Result Sink

These scenarios store the results of the dq_specs into a result sink. For that, both scenarios include parameters defining the specific table and location (result_sink_db_table and result_sink_location) where the results are expected to be stored. With this configuration, people can, later on, check the history of the DQ executions using the configured table/location, as shown bellow. You can configure saving the output of the results in the result sink following two approaches:

... source column max_value min_value expectation_type expectation_success observed_value run_time_year ...
all columns from raw + more deliveries salesorder null null expect_column_to_exist TRUE null 2023 ...
all columns from raw + more deliveries null null null expect_table_row_count_to_be_between TRUE 23 2023 ...
all columns from raw + more deliveries null null null expect_table_column_count_to_be_between TRUE 6 2023 ...
  • Raw Format Data Model (not recommended) - the results are stored in the raw format that Great Expectations outputs. This is not recommended as the data will be highly nested and in a string format (to prevent problems with schema changes), which makes analysis and the creation of a dashboard on top way harder.
checkpoint_config run_name run_time run_results success validation_result_identifier spec_id input_id
entire configuration 20230323-...-dq_validation 2023-03-23T15:11:32.225354+00:00 results of the 3 expectations true/false for the run identifier spec_id input_id
  • More configurations can be applied in the result sink, as the file format and partitions.
  • It is recommended to:
    • Use the same result sink table/location for all dq_specs across different data loads, from different sources, in the same Data Product.
    • Use the parameter source (only available with "result_sink_explode": True), in the dq_specs, as used in both scenarios, with the name of the data source, to be easier to distinguish sources in the analysis. If not specified, the input_id of the dq_spec will be considered as the source.
    • These recommendations will enable more rich analysis/dashboard at Data Product level, considering all the different sources and data loads that the Data Product is having.
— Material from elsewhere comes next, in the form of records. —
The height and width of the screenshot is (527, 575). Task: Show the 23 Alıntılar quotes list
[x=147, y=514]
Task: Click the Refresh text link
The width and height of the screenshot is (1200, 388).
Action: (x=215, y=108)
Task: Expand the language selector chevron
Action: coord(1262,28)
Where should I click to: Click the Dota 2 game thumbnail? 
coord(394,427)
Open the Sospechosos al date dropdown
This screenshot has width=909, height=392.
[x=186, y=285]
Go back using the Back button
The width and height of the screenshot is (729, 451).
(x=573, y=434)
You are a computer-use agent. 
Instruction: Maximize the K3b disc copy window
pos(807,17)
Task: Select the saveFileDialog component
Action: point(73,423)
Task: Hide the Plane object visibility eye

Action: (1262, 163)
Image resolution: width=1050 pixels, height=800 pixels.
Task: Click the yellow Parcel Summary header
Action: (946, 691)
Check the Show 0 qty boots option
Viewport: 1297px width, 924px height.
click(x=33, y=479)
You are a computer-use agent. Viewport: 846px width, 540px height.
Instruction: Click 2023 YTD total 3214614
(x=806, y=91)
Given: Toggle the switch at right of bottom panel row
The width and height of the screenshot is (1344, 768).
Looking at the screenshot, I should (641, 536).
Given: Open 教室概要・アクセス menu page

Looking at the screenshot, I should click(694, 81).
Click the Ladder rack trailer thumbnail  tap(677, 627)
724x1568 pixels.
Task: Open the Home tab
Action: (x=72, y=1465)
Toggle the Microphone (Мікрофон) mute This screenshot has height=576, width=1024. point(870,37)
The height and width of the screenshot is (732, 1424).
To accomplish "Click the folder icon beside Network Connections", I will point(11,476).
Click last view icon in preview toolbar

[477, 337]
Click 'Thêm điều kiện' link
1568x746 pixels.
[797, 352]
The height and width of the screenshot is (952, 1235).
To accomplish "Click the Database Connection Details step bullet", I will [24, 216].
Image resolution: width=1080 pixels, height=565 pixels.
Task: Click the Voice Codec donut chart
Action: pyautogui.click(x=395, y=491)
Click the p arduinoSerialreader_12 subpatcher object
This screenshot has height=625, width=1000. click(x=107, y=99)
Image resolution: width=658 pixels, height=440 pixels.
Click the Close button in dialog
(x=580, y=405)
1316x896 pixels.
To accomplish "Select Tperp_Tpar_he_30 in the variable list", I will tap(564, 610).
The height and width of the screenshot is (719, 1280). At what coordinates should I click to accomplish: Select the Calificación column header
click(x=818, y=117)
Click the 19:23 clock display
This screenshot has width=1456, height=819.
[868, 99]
This scenario stores DQ Results (results produces by the execution of the dq_specs) in the Result Sink, in a detailed format, in which people are able to analyse them by Data Quality Run, by expectation_type and by keyword arguments. This is the recommended approach since it makes the analysis on top of the result sink way easier and faster.

For achieving the exploded data model, this scenario introduces the parameter result_sink_explode, which is a flag to determine if the output table/location should have the columns exploded (as True) or not (as False). Default: True, but it is still provided explicitly in this scenario for demo purposes. The table/location will include a schema which contains general columns, statistic columns, arguments of expectations, and others, thus part of the schema will be always with values and other part will depend on the expectations chosen.

from lakehouse_engine.engine import load_data

acon = {
    "input_specs": [
        {
            "spec_id": "dummy_deliveries_source",
            "read_type": "batch",
            "data_format": "csv",
            "options": {
                "header": True,
                "delimiter": "|",
                "inferSchema": True,
            },
            "location": "s3://my_data_product_bucket/dummy_deliveries/",
        }
    ],
    "dq_specs": [
        {
            "spec_id": "dq_validator",
            "input_id": "dummy_deliveries_source",
            "dq_type": "validator",
            "bucket": "my_data_product_bucket",
            "data_docs_bucket": "my_dq_data_docs_bucket",
            "data_docs_prefix": "dq/my_data_product/data_docs/site/",
            "result_sink_db_table": "my_database.dq_result_sink",
            "result_sink_location": "my_dq_path/dq_result_sink/",
            "result_sink_explode": True,
            "tbl_to_derive_pk": "my_database.dummy_deliveries",
            "source": "deliveries_success",
            "dq_functions": [
                {"function": "expect_column_to_exist", "args": {"column": "salesorder"}},
                {"function": "expect_table_row_count_to_be_between", "args": {"min_value": 15, "max_value": 25}},
                {"function": "expect_table_column_count_to_be_between", "args": {"max_value": 7}},
            ],
        }
    ],
    "output_specs": [
        {
            "spec_id": "dummy_deliveries_bronze",
            "input_id": "dq_validator",
            "write_type": "overwrite",
            "data_format": "delta",
            "location": "s3://my_data_product_bucket/bronze/dummy_deliveries_dq_template/",
        }
    ],
}

load_data(acon=acon)

To check the history of the DQ results, you can run commands like:

  • the table: display(spark.table("my_database.dq_result_sink"))
  • the location: display(spark.read.format("delta").load("my_dq_path/dq_result_sink/"))

2. Raw Result Sink

This scenario is very similar to the previous one, but it changes the parameter result_sink_explode to False so that it produces a raw result sink output containing only one row representing the full run of dq_specs (no matter the amount of expectations/dq_functions defined there). Being a raw output, it is not a recommended approach, as it will be more complicated to analyse and make queries on top of it.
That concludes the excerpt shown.